--- start Extracted entries ---

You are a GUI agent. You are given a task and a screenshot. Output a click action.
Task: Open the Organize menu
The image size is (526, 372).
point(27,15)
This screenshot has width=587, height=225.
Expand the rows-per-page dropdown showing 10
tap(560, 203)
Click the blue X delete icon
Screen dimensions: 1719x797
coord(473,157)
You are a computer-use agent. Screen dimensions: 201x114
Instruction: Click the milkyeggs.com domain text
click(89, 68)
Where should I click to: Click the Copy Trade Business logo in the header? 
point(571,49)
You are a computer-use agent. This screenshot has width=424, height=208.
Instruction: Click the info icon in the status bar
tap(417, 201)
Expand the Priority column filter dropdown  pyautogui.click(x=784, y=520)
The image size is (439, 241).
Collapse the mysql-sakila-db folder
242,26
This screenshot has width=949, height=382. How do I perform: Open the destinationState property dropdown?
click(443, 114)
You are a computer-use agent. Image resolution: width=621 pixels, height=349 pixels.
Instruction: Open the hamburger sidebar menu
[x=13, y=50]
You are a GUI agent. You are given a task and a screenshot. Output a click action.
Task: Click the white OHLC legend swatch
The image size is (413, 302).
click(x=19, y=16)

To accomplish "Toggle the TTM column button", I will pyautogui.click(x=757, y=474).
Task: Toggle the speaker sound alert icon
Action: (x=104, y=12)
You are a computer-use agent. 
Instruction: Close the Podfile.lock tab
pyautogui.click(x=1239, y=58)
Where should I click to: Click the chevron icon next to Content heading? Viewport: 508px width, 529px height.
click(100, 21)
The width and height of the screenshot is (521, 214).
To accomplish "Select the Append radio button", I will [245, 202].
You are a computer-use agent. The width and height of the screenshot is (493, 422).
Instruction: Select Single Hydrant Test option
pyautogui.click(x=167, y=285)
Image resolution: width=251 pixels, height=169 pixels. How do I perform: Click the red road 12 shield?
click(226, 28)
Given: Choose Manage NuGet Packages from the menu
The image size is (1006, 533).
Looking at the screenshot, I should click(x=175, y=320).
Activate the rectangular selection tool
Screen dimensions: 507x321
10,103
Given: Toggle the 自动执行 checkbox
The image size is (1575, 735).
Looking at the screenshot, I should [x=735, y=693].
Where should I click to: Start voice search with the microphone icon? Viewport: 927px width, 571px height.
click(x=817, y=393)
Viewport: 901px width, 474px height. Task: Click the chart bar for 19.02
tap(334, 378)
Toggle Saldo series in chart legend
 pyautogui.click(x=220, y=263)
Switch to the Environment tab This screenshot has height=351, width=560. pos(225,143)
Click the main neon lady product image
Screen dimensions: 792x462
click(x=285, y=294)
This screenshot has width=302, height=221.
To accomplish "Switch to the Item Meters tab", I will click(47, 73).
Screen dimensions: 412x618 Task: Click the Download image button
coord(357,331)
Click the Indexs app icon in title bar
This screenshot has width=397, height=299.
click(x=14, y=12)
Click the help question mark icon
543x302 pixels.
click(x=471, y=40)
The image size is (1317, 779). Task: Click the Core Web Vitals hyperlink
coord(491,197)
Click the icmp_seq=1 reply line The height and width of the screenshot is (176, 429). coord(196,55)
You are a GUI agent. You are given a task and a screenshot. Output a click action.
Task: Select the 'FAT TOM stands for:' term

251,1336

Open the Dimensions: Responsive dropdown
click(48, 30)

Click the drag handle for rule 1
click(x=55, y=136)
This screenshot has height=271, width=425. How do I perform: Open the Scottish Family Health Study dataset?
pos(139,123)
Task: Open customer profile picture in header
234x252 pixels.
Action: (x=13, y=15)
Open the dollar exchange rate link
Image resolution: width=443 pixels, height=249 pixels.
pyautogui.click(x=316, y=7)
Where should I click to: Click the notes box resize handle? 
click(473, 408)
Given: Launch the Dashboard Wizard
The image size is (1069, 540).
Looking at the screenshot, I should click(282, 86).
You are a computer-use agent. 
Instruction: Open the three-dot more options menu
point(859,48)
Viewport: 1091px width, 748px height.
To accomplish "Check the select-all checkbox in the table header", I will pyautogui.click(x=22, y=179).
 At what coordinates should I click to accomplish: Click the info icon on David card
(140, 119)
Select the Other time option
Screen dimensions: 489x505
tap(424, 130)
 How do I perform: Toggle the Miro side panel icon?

--- end Extracted entries ---

# What to do
Find every line above that contains the string "handle", and copy each of those lines out in full. Treat uppercase and lowercase letters as different.

# Solution for this task
Click the drag handle for rule 1
Where should I click to: Click the notes box resize handle? 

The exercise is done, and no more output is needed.